## The request
Rewrite the rows that follow, replacing every instance of "Find the location of" with "Locate" and leaving everything else unchanged.

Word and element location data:
-----

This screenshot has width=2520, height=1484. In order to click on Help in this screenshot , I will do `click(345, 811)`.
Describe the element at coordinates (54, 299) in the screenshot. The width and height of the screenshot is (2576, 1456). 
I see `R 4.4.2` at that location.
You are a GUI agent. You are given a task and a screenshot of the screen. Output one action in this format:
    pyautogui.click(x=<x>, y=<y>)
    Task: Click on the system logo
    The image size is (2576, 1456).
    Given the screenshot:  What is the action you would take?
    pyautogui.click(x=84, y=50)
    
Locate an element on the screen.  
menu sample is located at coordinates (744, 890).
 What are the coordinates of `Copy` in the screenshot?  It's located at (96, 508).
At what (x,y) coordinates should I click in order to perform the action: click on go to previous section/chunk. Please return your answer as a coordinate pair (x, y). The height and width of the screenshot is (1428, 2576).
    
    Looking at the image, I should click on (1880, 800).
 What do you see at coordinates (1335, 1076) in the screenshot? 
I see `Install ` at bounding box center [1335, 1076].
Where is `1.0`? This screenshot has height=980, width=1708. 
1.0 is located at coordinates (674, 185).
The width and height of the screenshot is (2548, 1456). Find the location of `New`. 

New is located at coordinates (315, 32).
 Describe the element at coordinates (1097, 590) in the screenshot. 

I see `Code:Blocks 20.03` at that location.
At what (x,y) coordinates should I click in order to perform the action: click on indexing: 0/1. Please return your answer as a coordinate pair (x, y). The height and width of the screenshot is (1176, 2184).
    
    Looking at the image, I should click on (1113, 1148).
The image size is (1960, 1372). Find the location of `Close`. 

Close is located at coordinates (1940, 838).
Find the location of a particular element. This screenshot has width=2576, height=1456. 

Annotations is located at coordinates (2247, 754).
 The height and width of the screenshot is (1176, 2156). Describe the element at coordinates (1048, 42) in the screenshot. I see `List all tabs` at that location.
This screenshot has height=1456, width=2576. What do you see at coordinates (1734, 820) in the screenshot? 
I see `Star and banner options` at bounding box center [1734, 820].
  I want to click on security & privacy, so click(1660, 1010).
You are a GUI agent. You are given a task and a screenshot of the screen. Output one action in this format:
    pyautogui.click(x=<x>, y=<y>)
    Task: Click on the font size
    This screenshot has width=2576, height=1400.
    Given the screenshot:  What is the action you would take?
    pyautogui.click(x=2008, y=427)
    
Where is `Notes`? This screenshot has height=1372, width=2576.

-----

## Task result
This screenshot has width=2520, height=1484. In order to click on Help in this screenshot , I will do `click(345, 811)`.
Describe the element at coordinates (54, 299) in the screenshot. The width and height of the screenshot is (2576, 1456). 
I see `R 4.4.2` at that location.
You are a GUI agent. You are given a task and a screenshot of the screen. Output one action in this format:
    pyautogui.click(x=<x>, y=<y>)
    Task: Click on the system logo
    The image size is (2576, 1456).
    Given the screenshot:  What is the action you would take?
    pyautogui.click(x=84, y=50)
    
Locate an element on the screen.  
menu sample is located at coordinates (744, 890).
 What are the coordinates of `Copy` in the screenshot?  It's located at (96, 508).
At what (x,y) coordinates should I click in order to perform the action: click on go to previous section/chunk. Please return your answer as a coordinate pair (x, y). The height and width of the screenshot is (1428, 2576).
    
    Looking at the image, I should click on (1880, 800).
 What do you see at coordinates (1335, 1076) in the screenshot? 
I see `Install ` at bounding box center [1335, 1076].
Where is `1.0`? This screenshot has height=980, width=1708. 
1.0 is located at coordinates (674, 185).
The width and height of the screenshot is (2548, 1456). Locate `New`. 

New is located at coordinates (315, 32).
 Describe the element at coordinates (1097, 590) in the screenshot. 

I see `Code:Blocks 20.03` at that location.
At what (x,y) coordinates should I click in order to perform the action: click on indexing: 0/1. Please return your answer as a coordinate pair (x, y). The height and width of the screenshot is (1176, 2184).
    
    Looking at the image, I should click on (1113, 1148).
The image size is (1960, 1372). Locate `Close`. 

Close is located at coordinates (1940, 838).
Locate a particular element. This screenshot has width=2576, height=1456. 

Annotations is located at coordinates (2247, 754).
 The height and width of the screenshot is (1176, 2156). Describe the element at coordinates (1048, 42) in the screenshot. I see `List all tabs` at that location.
This screenshot has height=1456, width=2576. What do you see at coordinates (1734, 820) in the screenshot? 
I see `Star and banner options` at bounding box center [1734, 820].
  I want to click on security & privacy, so click(1660, 1010).
You are a GUI agent. You are given a task and a screenshot of the screen. Output one action in this format:
    pyautogui.click(x=<x>, y=<y>)
    Task: Click on the font size
    This screenshot has width=2576, height=1400.
    Given the screenshot:  What is the action you would take?
    pyautogui.click(x=2008, y=427)
    
Where is `Notes`? This screenshot has height=1372, width=2576.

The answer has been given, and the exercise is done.